Ma proprio quell'impatto emotivo ispira  a Niccolò una visione grandiosa, tra cielo e terra, un sogno che di colpo estende la sua ansia di pace all'umanità intera. Nasce così "La pace della fede" (De pace fidei),  un libro scritto in fretta, nell'emozione del momento, in un linguaggio che molti giudicano poco elegante per un uomo di cultura (siamo in pieno Umanesimo). Ma l'importanza di questa operetta per la storia dell'ecumenismo è enorme..

Di che si tratta? Di una specie di "concilio in cielo", a cui partecipano personaggi delle varie religioni. Gli angeli portano la tremenda notizia della caduta di Costantinopoli, ma Gesù, il Verbo di verità, fa udire la sua parola di pace: "Siano ricondotte tutte le religioni ad un'unica fede, con il consenso di tutti gli uomini". Ma, attenti: non con la forza e con la distruzione degli idoli, ma nel rispetto  e nella tolleranza.   Anche san Paolo partecipa al "concilio": "La salvezza dell'anima avviene per la fede… Una volta riconosciuto ciò, la varietà dei riti non turberà più nessuno. I riti possono cambiare, la verità resta immutabile."

Il Cusano non è un sincretista: per lui, la vera religione è la cristiana. Ma i credenti delle altre, senza saperlo, in realtà adorano lo stesso, unico vero Dio, sotto altre forme.  Non si tratta perciò di togliere alle genti le credenze, le pratiche religiose a loro tanto care, ma di cercare ciò che ci unisce, nell'unica fede in uno stesso Dio, e nel nome di quel Dio  dar vita a una pace religiosa che si tradurrà ovviamente in una pace politica, in una fraternità senza più guerre.

E Niccolò auspica che dopo quel "concilio in cielo" si realizzi il sogno di un "concilio in terra", per tradurre in realtà questa utopia di pace.

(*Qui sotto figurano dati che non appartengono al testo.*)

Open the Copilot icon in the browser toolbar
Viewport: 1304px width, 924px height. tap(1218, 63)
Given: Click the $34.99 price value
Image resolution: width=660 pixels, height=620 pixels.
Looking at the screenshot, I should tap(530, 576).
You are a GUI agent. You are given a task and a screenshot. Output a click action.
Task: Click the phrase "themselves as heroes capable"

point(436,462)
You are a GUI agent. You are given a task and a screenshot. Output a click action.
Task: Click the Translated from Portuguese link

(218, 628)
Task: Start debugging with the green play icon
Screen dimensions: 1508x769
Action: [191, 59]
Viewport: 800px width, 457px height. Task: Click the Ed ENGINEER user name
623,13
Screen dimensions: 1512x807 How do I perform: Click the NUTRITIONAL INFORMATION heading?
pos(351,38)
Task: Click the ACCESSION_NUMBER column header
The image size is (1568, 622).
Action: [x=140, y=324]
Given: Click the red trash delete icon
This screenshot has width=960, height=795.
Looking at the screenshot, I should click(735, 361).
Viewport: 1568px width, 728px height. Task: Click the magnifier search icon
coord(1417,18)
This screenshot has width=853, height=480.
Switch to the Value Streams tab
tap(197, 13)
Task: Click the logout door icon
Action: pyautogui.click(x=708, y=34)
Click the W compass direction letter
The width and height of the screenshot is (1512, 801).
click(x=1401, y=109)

Un concilio che dovrebbe aver luogo a Gerusalemme, la città della pace, immagine di quella Gerusalemme celeste in cui, dice l'Apocalisse, "non si vede alcun tempio perché il Signore Dio e l'Agnello sono il suo tempio".

Sogno grandioso, e ahi quanto attuale ai nostri giorni, ancora e più che mai insanguinati dalle guerre "di religione"! Ed è un sogno di quasi seicento anni fa.